辻堂魁さんの「風の市兵衛」を読みました。

風の市兵衛 (祥伝社文庫)

風の市兵衛 (祥伝社文庫)

辻堂さんの作品を読むのは初めて。
文章は語彙が豊富で表現も豊かでした。しかし、なんかこう、私は慣れませんでした。
うーん。どう言えばいいのか難しいですが、例えば主人公が敵の一人のところへ乗り込んで、敵に「破願」するシーンがあります。まぁそもそも「破顔」じゃないかと思うんですが、破顔というぱっと顔がほころぶイメージと、その場面が馴染まない気がしてなんかしっくりきませんでした。にっこり、とかにこり、という表現ならわかるんですが。そういうおかしくはないんだけど、個人的にしっくりこない表現にたまに引っ掛かりました。そもそも私は文章はシンプルなほうが好みなので、点が辛くなっているのは否定できませんが。
肝心のストーリーは、面白かったと思います。
主人公は剣の遣い手で優しく頭もよく、爽やか。時代劇で見たいですね。


簡単にあらすじ
主人公市兵衛は武士だが、現在は旗本などの家の用人(出納係)をして暮らしをたてている。剣の達人だが、それをひけらかすことはせず、控えめで用人としての腕も確かである。
今回新しく市兵衛が雇われた高松家は、つい最近当主が女性と心中したワケありの家だった。市兵衛は心中事件に興味をしめすような軽はずみなことはしなかったが、心中した当主に謎の借金があることが判明し事態は変わる。家計のやりくりのためにも、借金のことをはっきりさせたい市兵衛は心中事件の真相に迫っていくことになる。
心中は町方の同心と幕府の目付も動くある大きな企みと繋がっていた。

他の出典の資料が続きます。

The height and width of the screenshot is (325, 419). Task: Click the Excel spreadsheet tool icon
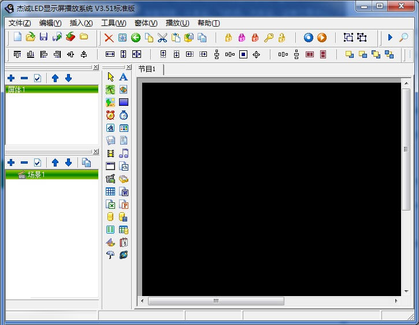[x=110, y=204]
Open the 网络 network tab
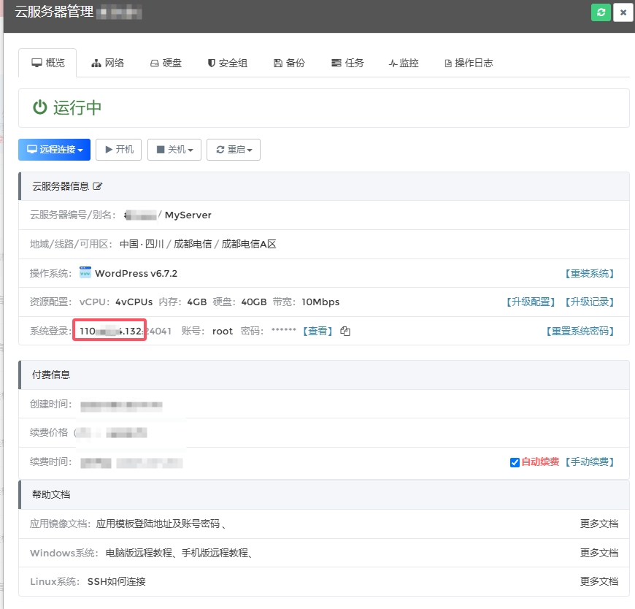Screen dimensions: 635x609 click(x=107, y=63)
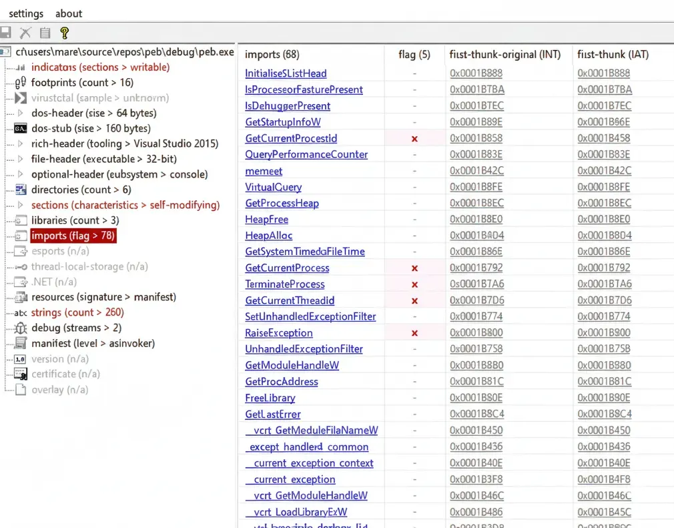Viewport: 674px width, 528px height.
Task: Expand the sections node disclosure triangle
Action: (x=20, y=206)
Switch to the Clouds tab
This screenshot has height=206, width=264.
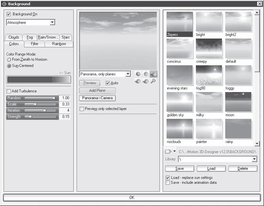pos(14,37)
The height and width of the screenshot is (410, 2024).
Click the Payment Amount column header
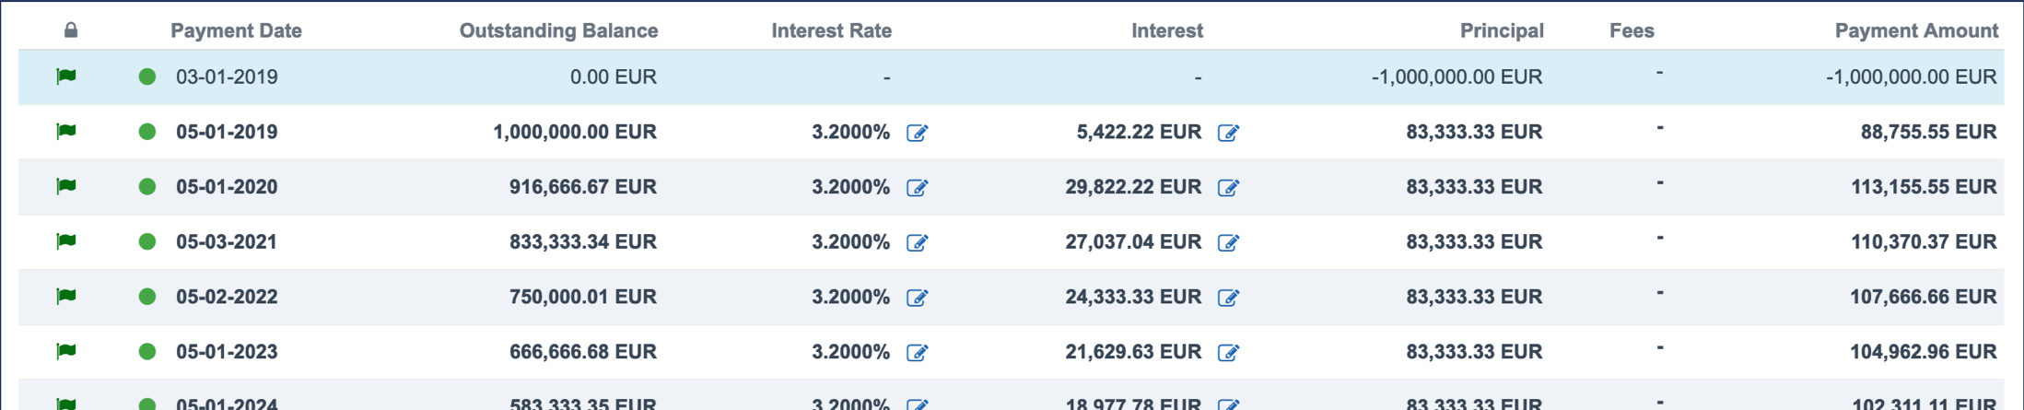pos(1916,30)
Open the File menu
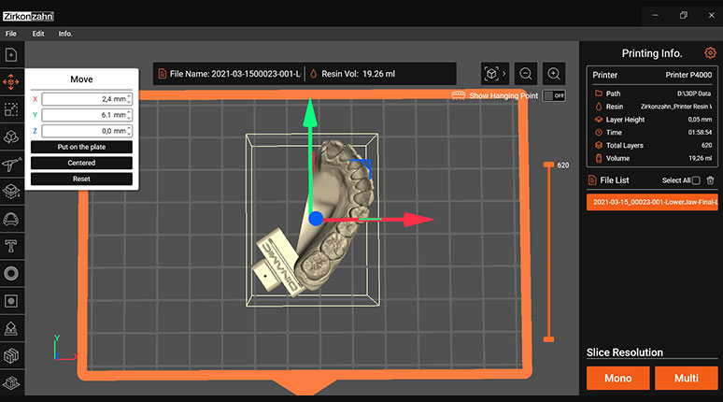Screen dimensions: 723x402 point(11,34)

同じ事件を追う者同士、自然に巡り合う3者。その中で明かされる市兵衛の過去とは?裏で暗躍する大店の薬屋の目的とは?


みたいな話。


登場人物たちはややありきたりではありますが安定感がありました。ただ、悪役側の3人の美女たちには苦笑い。彼女たちの存在はファンタジーすぎた気がします。あと、悪役側の親玉が突然自分の哀しみとかを語りだしたのもちょっとうーん。時代劇路線なんだから高笑いのひとつでもして悪役を全うしてほしかったな。
抜け荷や阿片という派手な事件を無理なく扱っていたのはよかったです。旗本の心中が思わぬ事件に繋がっていた、という流れも面白かったです。
話はとても面白かったので時代小説ファンは一度読んでみても損はないと思います。